A partial factorial design is now introduced in our process. All levels of variables (apr, fixed_var, annual_fee, bk_score) were input into Radiant experiment design with assumablly interactions between annual_fee:apr, apr:fixed_var, and apr:bk_score (We assumed apr has interactions with all other variables). The more interactions we added, the more trails we needed in order to reduce the multicollinearity. Setting different seeds allow us to gain more observations across different sub-sampling choices. When we determine how many trials we need to conduct, different seeds will return the same optimal number of trials. But after we have determined the number of trials, different seeds will return different combinations of trials.
The lowest proper (low collinearity) partial factorial design is 18 trials (combinations) that are sufficient to represent the whole data variation/differences. Thus, we went with these 18 trials for our first round. 

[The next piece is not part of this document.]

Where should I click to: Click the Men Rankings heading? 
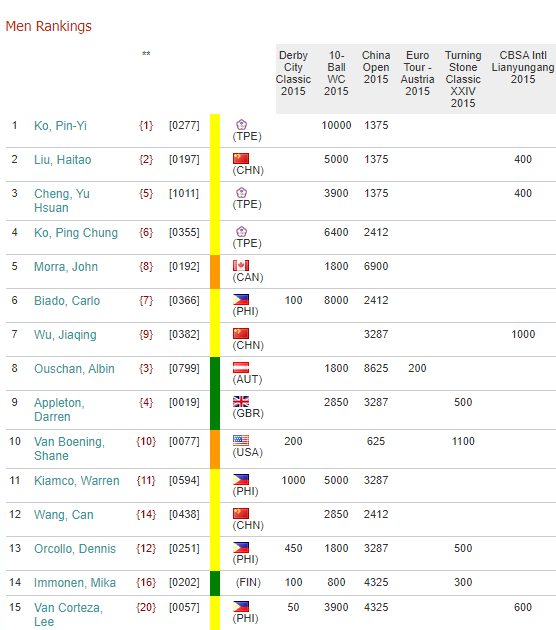coord(49,26)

## Part 2: Sample Selection 

In order to simulate the customer response rate on the PFG Bank platform, we need to determine the appropriate sample size. Our team used the “sample size” function on radiant to calculate the proper sample amount. Radiant could create the required sample size by imputing two proportion variables. The first proportion variable is the average of response rate from the logistic regression model. Another proportion is one of the predicted response rates from the 18-factorial design. By repeating the above process 18 time, we get 18 different sample size. Then, we implemented these 18 sample sizes to the simulation platform. However, there are limited trails in the two rounds. Each Bk_score has only 240,000 mailing opportunities. Experimental is expensive and time-consuming, so we should optimize the simulation model by scaling down the sample size if it’s too large.  

From the first-round simulation, we only receive 1.76% response rates from the target customers and the profit is 12,821. Hence, we load the round 1 results back to the logistic regression model to improve the accuracy of the prediction model. 

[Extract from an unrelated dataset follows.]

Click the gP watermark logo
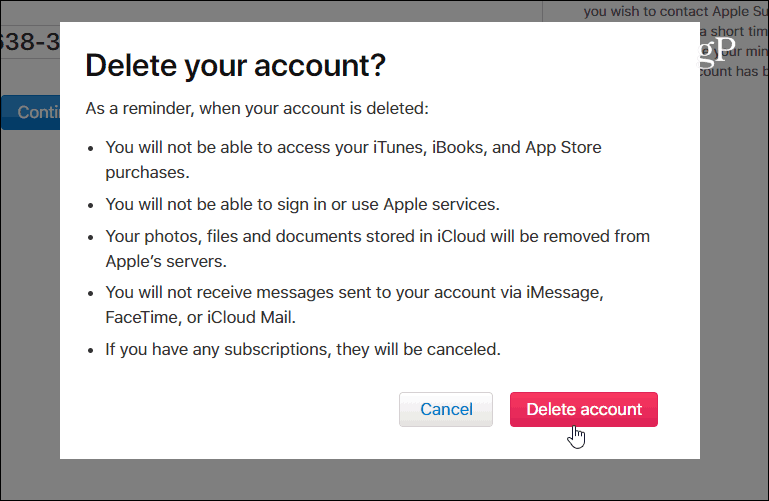 (x=717, y=51)
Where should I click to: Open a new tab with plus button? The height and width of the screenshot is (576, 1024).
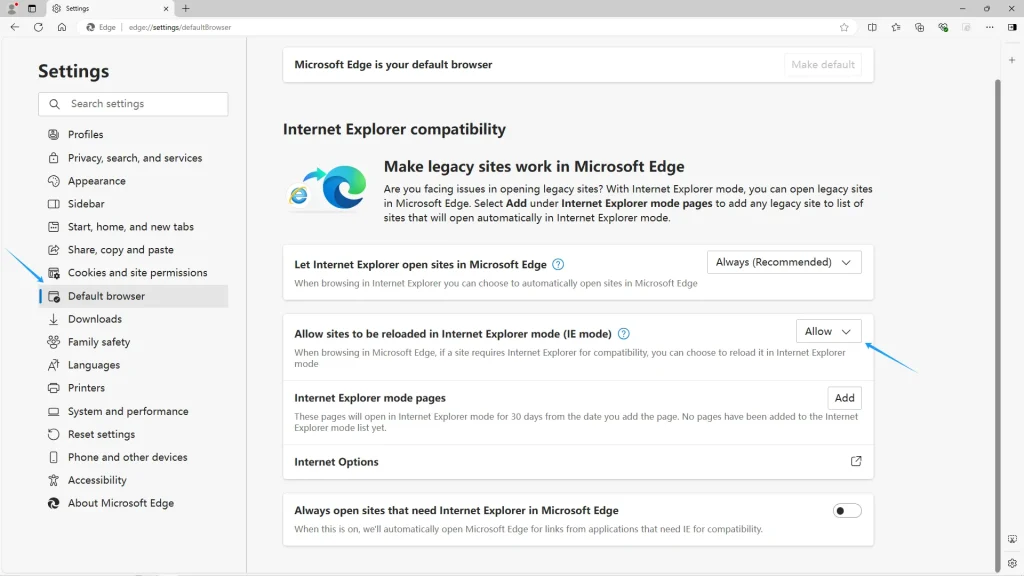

## Part 3: Build Model Based on Round 1 Data
Since we have the data from round 1 right now, our team can use this data to build another logistic regression model. We first downloaded the result of round 1 from the website, transferred the data format to the same format with exhibit 1, and finally, melted the data so that we can build logistic regression just like we did before. Then, we built a new dataset including all products and predicted the response probability for each BK score. Finally, we calculated expected CLV by multiplying the response probabilities and CLV, and ranked the whole dataset by BK score and expected CLV in descending order, to see what are most optimal products, which can lead to the highest CLV, for different customer groups (different BK score).

## Part 4: Final Selection
After we got the result from the new logistic regression model, we ranked the result based on the predicted response rate and ClV value. Then, we used the predicted response rate times CLV value to get the expected CLV value. For pretending the predicted response rate have minor error and reduce the risk for the competition, we decided to use the top 2 combinations for each BK score. For BK score equals 250, we selected 19.8 apr+Variable+0 annual fees and 14.9 apr+Variable+20 annual fee. For BK score equals 200, we selected 14.9 apr + Variable + 0 annual fee and 14.9 apr + Fixed + 0 annual fee. For BK score equals to 150, we selected 14.9 apr + Variable + 0 annual fee and 14.9 apr + Fixed + 0 annual fee. Then, we calculated the weight by using the expected CLV value. The final step of our calculation is using the weight we got from last step times the remaining mailings for each BK score. The final response rate after round two is 0.034 which is way much higher than the average response rate. And, the profit is 744,445 which is in line with our expectations.